EXERCISE AIM
Reproduce every record below, character by character.

-.-.-

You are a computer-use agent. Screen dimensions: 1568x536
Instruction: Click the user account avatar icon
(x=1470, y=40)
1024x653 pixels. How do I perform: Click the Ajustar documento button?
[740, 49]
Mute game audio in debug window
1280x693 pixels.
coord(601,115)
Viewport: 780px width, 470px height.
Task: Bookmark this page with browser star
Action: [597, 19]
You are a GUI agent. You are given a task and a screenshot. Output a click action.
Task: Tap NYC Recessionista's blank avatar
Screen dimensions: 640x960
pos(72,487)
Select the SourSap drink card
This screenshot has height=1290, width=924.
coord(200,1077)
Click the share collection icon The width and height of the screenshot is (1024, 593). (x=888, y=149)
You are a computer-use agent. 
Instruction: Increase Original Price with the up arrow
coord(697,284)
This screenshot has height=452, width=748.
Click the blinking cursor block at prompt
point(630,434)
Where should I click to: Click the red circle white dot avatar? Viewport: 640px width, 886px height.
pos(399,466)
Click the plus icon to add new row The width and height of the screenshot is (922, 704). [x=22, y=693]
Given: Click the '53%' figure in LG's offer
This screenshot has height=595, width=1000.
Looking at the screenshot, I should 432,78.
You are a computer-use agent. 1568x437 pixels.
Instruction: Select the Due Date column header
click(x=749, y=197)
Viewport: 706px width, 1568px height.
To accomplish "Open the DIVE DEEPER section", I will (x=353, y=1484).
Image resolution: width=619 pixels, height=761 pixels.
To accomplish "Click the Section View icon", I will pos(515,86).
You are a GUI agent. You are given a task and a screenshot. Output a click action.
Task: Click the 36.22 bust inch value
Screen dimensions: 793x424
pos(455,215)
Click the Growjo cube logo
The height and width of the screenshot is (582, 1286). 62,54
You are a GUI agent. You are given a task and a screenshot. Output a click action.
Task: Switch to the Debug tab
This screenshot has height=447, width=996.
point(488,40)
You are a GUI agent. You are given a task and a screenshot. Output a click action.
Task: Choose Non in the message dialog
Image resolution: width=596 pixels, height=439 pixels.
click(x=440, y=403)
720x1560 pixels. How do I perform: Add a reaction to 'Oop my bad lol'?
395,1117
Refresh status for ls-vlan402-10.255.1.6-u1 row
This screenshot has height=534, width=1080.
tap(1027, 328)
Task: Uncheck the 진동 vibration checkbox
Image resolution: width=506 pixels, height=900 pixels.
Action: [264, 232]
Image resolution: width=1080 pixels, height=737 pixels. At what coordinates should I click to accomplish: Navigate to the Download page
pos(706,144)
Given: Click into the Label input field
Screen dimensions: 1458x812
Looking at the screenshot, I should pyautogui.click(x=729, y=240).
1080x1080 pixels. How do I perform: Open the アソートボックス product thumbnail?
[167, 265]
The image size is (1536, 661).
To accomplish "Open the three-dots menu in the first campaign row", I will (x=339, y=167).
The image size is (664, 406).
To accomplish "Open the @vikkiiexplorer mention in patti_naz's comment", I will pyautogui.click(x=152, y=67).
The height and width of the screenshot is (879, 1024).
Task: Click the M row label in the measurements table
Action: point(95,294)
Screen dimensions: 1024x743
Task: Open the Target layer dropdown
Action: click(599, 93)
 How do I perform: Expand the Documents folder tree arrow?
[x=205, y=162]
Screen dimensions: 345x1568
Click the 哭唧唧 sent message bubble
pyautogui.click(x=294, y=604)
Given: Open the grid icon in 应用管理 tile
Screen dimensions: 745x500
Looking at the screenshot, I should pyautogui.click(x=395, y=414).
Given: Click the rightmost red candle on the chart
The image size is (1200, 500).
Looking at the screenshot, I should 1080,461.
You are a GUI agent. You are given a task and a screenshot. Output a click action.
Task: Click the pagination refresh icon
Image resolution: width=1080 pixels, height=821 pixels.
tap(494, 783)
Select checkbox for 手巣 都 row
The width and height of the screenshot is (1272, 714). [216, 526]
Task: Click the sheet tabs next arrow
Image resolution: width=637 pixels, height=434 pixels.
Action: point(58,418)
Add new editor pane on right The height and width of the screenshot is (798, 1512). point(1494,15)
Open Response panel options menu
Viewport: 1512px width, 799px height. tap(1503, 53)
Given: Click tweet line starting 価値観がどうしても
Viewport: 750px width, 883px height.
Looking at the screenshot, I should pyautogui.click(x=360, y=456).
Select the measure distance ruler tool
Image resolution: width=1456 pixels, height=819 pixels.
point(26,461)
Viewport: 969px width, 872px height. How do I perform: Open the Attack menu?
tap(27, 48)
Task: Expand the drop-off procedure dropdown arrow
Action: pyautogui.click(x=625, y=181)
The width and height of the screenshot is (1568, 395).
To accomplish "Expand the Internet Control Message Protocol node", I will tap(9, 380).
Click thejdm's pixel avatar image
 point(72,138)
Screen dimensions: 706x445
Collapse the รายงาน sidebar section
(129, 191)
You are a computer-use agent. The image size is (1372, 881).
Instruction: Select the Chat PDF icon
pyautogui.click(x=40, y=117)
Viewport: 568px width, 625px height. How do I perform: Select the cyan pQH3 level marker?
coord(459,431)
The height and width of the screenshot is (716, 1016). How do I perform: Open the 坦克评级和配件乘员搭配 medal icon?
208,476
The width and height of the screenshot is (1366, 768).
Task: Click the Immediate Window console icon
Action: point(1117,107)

-.-.-

REPLY TO THE TASK
You are a computer-use agent. Screen dimensions: 1568x536
Instruction: Click the user account avatar icon
(x=1470, y=40)
1024x653 pixels. How do I perform: Click the Ajustar documento button?
[740, 49]
Mute game audio in debug window
1280x693 pixels.
coord(601,115)
Viewport: 780px width, 470px height.
Task: Bookmark this page with browser star
Action: [597, 19]
You are a GUI agent. You are given a task and a screenshot. Output a click action.
Task: Tap NYC Recessionista's blank avatar
Screen dimensions: 640x960
pos(72,487)
Select the SourSap drink card
This screenshot has height=1290, width=924.
coord(200,1077)
Click the share collection icon The width and height of the screenshot is (1024, 593). (x=888, y=149)
You are a computer-use agent. 
Instruction: Increase Original Price with the up arrow
coord(697,284)
This screenshot has height=452, width=748.
Click the blinking cursor block at prompt
point(630,434)
Where should I click to: Click the red circle white dot avatar? Viewport: 640px width, 886px height.
pos(399,466)
Click the plus icon to add new row The width and height of the screenshot is (922, 704). [x=22, y=693]
Given: Click the '53%' figure in LG's offer
This screenshot has height=595, width=1000.
Looking at the screenshot, I should 432,78.
You are a computer-use agent. 1568x437 pixels.
Instruction: Select the Due Date column header
click(x=749, y=197)
Viewport: 706px width, 1568px height.
To accomplish "Open the DIVE DEEPER section", I will (x=353, y=1484).
Image resolution: width=619 pixels, height=761 pixels.
To accomplish "Click the Section View icon", I will pos(515,86).
You are a GUI agent. You are given a task and a screenshot. Output a click action.
Task: Click the 36.22 bust inch value
Screen dimensions: 793x424
pos(455,215)
Click the Growjo cube logo
The height and width of the screenshot is (582, 1286). 62,54
You are a GUI agent. You are given a task and a screenshot. Output a click action.
Task: Switch to the Debug tab
This screenshot has height=447, width=996.
point(488,40)
You are a GUI agent. You are given a task and a screenshot. Output a click action.
Task: Choose Non in the message dialog
Image resolution: width=596 pixels, height=439 pixels.
click(x=440, y=403)
720x1560 pixels. How do I perform: Add a reaction to 'Oop my bad lol'?
395,1117
Refresh status for ls-vlan402-10.255.1.6-u1 row
This screenshot has height=534, width=1080.
tap(1027, 328)
Task: Uncheck the 진동 vibration checkbox
Image resolution: width=506 pixels, height=900 pixels.
Action: [264, 232]
Image resolution: width=1080 pixels, height=737 pixels. At what coordinates should I click to accomplish: Navigate to the Download page
pos(706,144)
Given: Click into the Label input field
Screen dimensions: 1458x812
Looking at the screenshot, I should pyautogui.click(x=729, y=240).
1080x1080 pixels. How do I perform: Open the アソートボックス product thumbnail?
[167, 265]
The image size is (1536, 661).
To accomplish "Open the three-dots menu in the first campaign row", I will (x=339, y=167).
The image size is (664, 406).
To accomplish "Open the @vikkiiexplorer mention in patti_naz's comment", I will pyautogui.click(x=152, y=67).
The height and width of the screenshot is (879, 1024).
Task: Click the M row label in the measurements table
Action: point(95,294)
Screen dimensions: 1024x743
Task: Open the Target layer dropdown
Action: click(599, 93)
 How do I perform: Expand the Documents folder tree arrow?
[x=205, y=162]
Screen dimensions: 345x1568
Click the 哭唧唧 sent message bubble
pyautogui.click(x=294, y=604)
Given: Open the grid icon in 应用管理 tile
Screen dimensions: 745x500
Looking at the screenshot, I should pyautogui.click(x=395, y=414).
Given: Click the rightmost red candle on the chart
The image size is (1200, 500).
Looking at the screenshot, I should 1080,461.
You are a GUI agent. You are given a task and a screenshot. Output a click action.
Task: Click the pagination refresh icon
Image resolution: width=1080 pixels, height=821 pixels.
tap(494, 783)
Select checkbox for 手巣 都 row
The width and height of the screenshot is (1272, 714). [216, 526]
Task: Click the sheet tabs next arrow
Image resolution: width=637 pixels, height=434 pixels.
Action: point(58,418)
Add new editor pane on right The height and width of the screenshot is (798, 1512). point(1494,15)
Open Response panel options menu
Viewport: 1512px width, 799px height. tap(1503, 53)
Given: Click tweet line starting 価値観がどうしても
Viewport: 750px width, 883px height.
Looking at the screenshot, I should pyautogui.click(x=360, y=456).
Select the measure distance ruler tool
Image resolution: width=1456 pixels, height=819 pixels.
point(26,461)
Viewport: 969px width, 872px height. How do I perform: Open the Attack menu?
tap(27, 48)
Task: Expand the drop-off procedure dropdown arrow
Action: pyautogui.click(x=625, y=181)
The width and height of the screenshot is (1568, 395).
To accomplish "Expand the Internet Control Message Protocol node", I will tap(9, 380).
Click thejdm's pixel avatar image
 point(72,138)
Screen dimensions: 706x445
Collapse the รายงาน sidebar section
(129, 191)
You are a computer-use agent. The image size is (1372, 881).
Instruction: Select the Chat PDF icon
pyautogui.click(x=40, y=117)
Viewport: 568px width, 625px height. How do I perform: Select the cyan pQH3 level marker?
coord(459,431)
The height and width of the screenshot is (716, 1016). How do I perform: Open the 坦克评级和配件乘员搭配 medal icon?
208,476
The width and height of the screenshot is (1366, 768).
Task: Click the Immediate Window console icon
Action: point(1117,107)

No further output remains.